> [提示文]

◇ ◇ ◇

【スリランカ旅行記㊳】ジェフリー・バワが設計したシーマ・マラカヤ寺院

スリランカ旅行記:5日目
クラブツーリズムツアー「お1人様参加限定:スリランカ6日間」-2020年2月6~11日

ジェフリー・バワの寺院

ジェフリー・バワが設計したコロンボ市内にあるシーマ・マラカヤ寺院の入口

さてコロンボ市内にやって来て、まずはスリランカを代表する建築家ジェフリー・バワが自宅兼オフィスにしていた建物を見学しました。そして続いてやって来たこちらの先にある寺院は、オリジナルの寺院が19世紀後半に造られたが1970年代に池の中に沈んで行った為に、ジェフリー・バワが設計して再建した寺院があります。

 

コロンボ市内にて

ジェフリー・バワが設計したコロンボ市内にあるシーマ・マラカヤ寺院の入口-2

こちらはベイラ湖(Beira Lake)と呼ばれるが、外洋であるインド洋と繋がっている。今あるコロンボ周辺に都市を築いた当時のポルトガルは、スリランカ王朝側から都市を守る為に湿地帯であったこの周辺を掘り、外堀のように改造したのが名残である。

 

シーマ・マラカヤ寺院(Seema Malakaya)

 

住所:Sir James Pieris Mawatha, Colombo

 

 

ジェフリー・バワが設計したコロンボ市内にあるシーマ・マラカヤ寺院の靴置き場

ここも神聖なる寺院なので靴は手前の預かり所で、一旦預ける必要があります。

ブッダ君
ブッダ君

スリランカに来たら、この寺院での脱靴ルールの徹底をお願いしたいんじゃ!

◇ ◇ ◇

> [表示情報]
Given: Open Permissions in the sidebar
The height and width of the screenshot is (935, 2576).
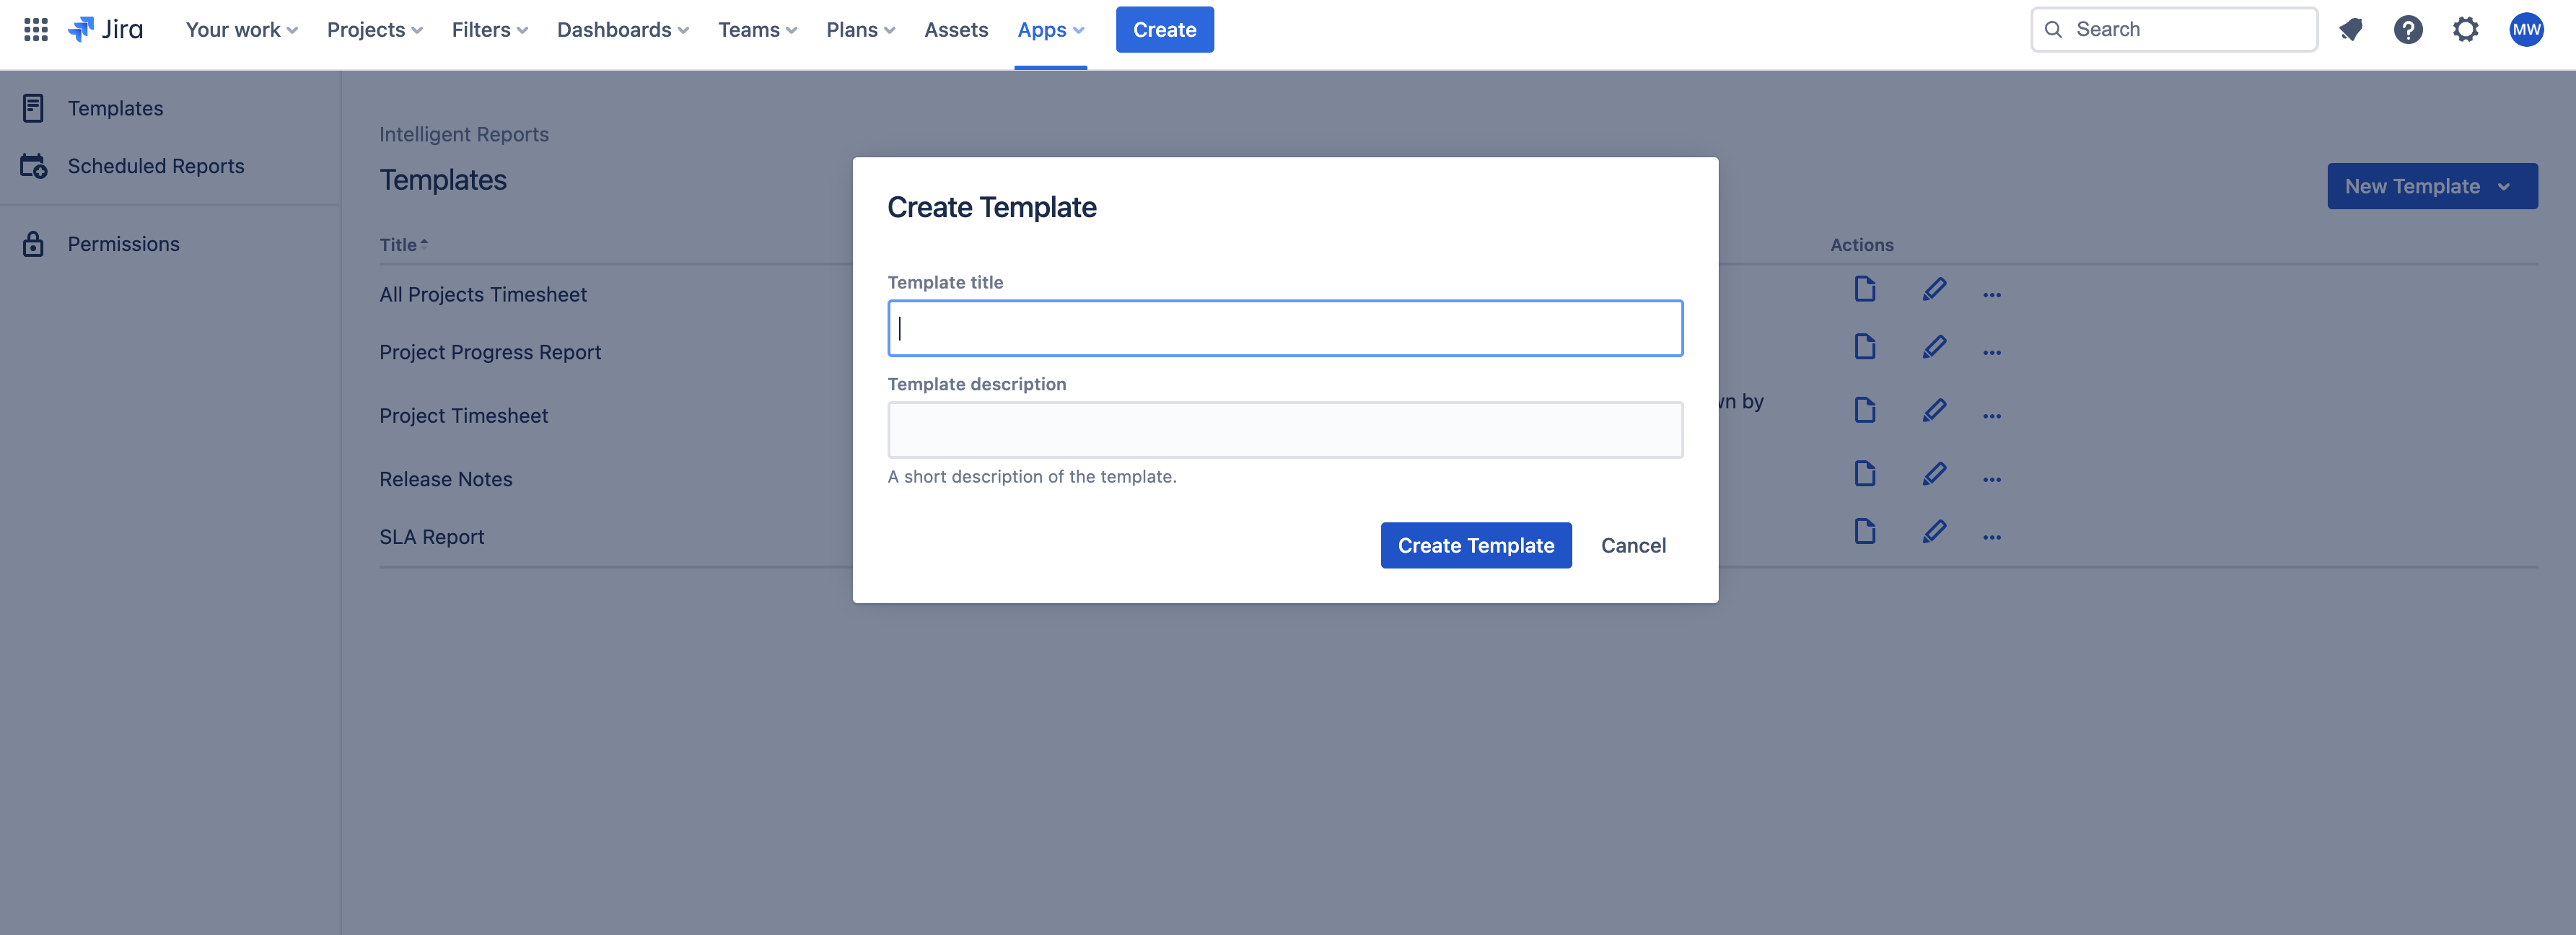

◇ ◇ ◇

> [課題の詳細]
上の提示文から、「さてコロンボ市内にやって来て」を含む言葉で始まり「シーマ・マラカヤ寺院(Seema Malakaya)」で終わる部分を、一字も変えずに抜き出してください。

> [回答全文]
さてコロンボ市内にやって来て、まずはスリランカを代表する建築家ジェフリー・バワが自宅兼オフィスにしていた建物を見学しました。そして続いてやって来たこちらの先にある寺院は、オリジナルの寺院が19世紀後半に造られたが1970年代に池の中に沈んで行った為に、ジェフリー・バワが設計して再建した寺院があります。

 

コロンボ市内にて

ジェフリー・バワが設計したコロンボ市内にあるシーマ・マラカヤ寺院の入口-2

こちらはベイラ湖(Beira Lake)と呼ばれるが、外洋であるインド洋と繋がっている。今あるコロンボ周辺に都市を築いた当時のポルトガルは、スリランカ王朝側から都市を守る為に湿地帯であったこの周辺を掘り、外堀のように改造したのが名残である。

 

シーマ・マラカヤ寺院(Seema Malakaya)